Holiday Island: Three seek one commission seat
HOLIDAY ISLAND -- Candidates Dan Kees, David Bischoff and Greg Davis (incumbent) each argued his case Monday, Nov. 9 in hopes of being elected Dec.1 to the Holiday Island Suburban Improvement District Board of Commissioners. About 100 voters attended the public forum, held in the Clubhouse. Moderator Mary Jo Rozumalski led the event using a League of Women Voters format, allowing a different candidate to answer first on each succeeding question. Candidates had two minutes to answer each question.
Opening statements were mostly limited to brief descriptions of each office seeker's background: see bulleted items at the end of this article.
When asked what each had done for the community since becoming a resident, David Bischoff mentioned doing volunteer work for the Holiday Island Theater Guild. He is also known for is leading a class-action illegal exaction suit that culminated in a 2013 ruling forcing HISID to credit property owners for more than $3 million in miscellaneous fees attached to water payments. Bischoff sees the ruling as bringing more accountability to HISID.
Greg Davis, a resident since 1981, touted his involvement in selling lots in Holiday Island since 1983 -- a time when there was very little here. He considers that experience and his past three years as commissioner, during which he was often the minority in 4-to-1 decisions, as his main contributions to the community.
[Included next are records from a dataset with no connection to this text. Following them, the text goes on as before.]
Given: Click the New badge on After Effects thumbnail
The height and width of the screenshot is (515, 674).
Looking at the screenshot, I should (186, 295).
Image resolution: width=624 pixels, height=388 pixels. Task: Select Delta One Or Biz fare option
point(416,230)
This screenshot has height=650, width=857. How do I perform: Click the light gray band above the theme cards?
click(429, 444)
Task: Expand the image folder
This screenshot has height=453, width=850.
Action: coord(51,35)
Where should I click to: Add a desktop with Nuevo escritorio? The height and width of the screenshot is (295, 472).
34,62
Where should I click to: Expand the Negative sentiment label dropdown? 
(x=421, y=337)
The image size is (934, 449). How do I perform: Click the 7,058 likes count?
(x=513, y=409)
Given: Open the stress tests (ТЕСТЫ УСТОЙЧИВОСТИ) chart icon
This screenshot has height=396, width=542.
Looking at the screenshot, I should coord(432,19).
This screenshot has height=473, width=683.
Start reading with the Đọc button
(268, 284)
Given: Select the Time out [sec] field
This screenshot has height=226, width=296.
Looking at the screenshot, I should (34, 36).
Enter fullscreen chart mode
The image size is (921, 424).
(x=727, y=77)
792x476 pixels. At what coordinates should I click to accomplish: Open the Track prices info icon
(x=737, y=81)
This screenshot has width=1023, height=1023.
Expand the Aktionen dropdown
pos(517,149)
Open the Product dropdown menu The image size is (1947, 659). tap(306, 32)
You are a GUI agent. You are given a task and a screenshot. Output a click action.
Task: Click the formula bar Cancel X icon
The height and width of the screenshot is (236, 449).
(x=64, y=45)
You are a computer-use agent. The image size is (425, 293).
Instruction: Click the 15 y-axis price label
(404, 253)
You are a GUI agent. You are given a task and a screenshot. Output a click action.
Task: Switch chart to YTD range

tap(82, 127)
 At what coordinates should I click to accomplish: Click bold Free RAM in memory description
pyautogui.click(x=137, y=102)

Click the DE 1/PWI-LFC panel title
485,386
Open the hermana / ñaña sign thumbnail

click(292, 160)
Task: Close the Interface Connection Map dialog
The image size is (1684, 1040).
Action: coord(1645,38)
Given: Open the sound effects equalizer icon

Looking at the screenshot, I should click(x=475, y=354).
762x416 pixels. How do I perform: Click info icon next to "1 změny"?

Dan Kees serves as a coordinator for the Holiday Island Hikers and volunteers in Christmas lighting work. He was scheduled to meet the next day with representatives from the National Park Service to discuss ideas for developing more trails in Holiday Island.
Next was the question of what to do about HISID's subsidizing of the two golf courses, clubhouse and restaurant. That was followed later by the question "would you rather close a golf course or a swimming pool?"
Davis disagreed with the $300,000 annual cost to property owners that was put forth in the question. Davis said the actual cost would likely go up substantially in next year's budget. He is against closing golf courses, citing a possibility of lawsuits following the closure of amenities. He said he would very much like to see the golf courses here leased to a management company like Troon Golf that manages golf in Hot Springs Village. Davis admits finding such a leasing deal is difficult and would take time.
Kees disagreed with Davis by saying he had seen no numbers indicating an increase in the golf deficit. He did agree there should be no closures of golf courses and predicted that if any amenity is closed now because of revenue then it would only be a matter of time before the district would be looking at closing another. According to Kees, part of the solution needs to be having golfers pay more for the sport.
Bischoff said he would not like to close a golf course but was willing to put anything on the table for logical analysis.
"The question is not do we need golf but how much do we need," he said. He went on to cite a nationwide decline in the sport -- an idea that even golf legend Arnold Palmer has acknowledged.
Are other suburban improvement districts addressing these same problems more efficiently? That led into comparisons with SIDs that have incorporated.
Kees said Cherokee Village seems to be incorporating with some success. He said later that someday Holiday Island might have to incorporate, but that more data was needed on the benefits of incorporation. Also there is the question of a $5 million sewer plant bond that must be addressed. "You can't just dissolve a SID that owes money," Kees said.
Bischoff's take on incorporation was blunt.
"We are going to become a city," he said. "Let's get it over with."
Davis said Point Royale SID seems to be doing well but is paying much higher assessments to do so. He cautioned against pricing potential property buyers out of the market in Holiday Island. On incorporation Davis said later that SIDs get into trouble by retaining parts of SID infrastructures like property owners associations. He likened that to a community insisting upon having two governments.
All three candidates seemed to agree that Holiday Island has tremendous assets in scenic beauty and in the fact that it is the only SID in the state with water and sewer to every lot. They also agreed that there are revenue problems caused by approximately 1,700 property owners who simply stopped paying assessments after the recent economic downturn. Selling those lots to convert them back into assessment-generating properties will probably remain a goal in Holiday Island for some time to come.
Kees is a Vietnam veteran who purchased two lots here in 2007 and has lived here since 2013. He has a bachelor of science degree in industrial technology and spent 40 years in manufacturing. His largest plant had 450 employees and $75 million in annual sales.
Bischoff has lived in Holiday Island for 11 years and is a Navy veteran and a certified nuclear power engineer and operator. He has a master's degree in business administration with emphasis in marketing. He is a licensed real-estate broker and has worked in large scale agriculture, retail merchandising, marketing and sales
Davis attended Bentonville High School and studied at Arkansas Tech University from 1980-1983. He has been a licensed real-estate agent/broker in Holiday Island since 1983 and has served as owner/operator of Holiday Island Realty since 1998. He is a three-year incumbent.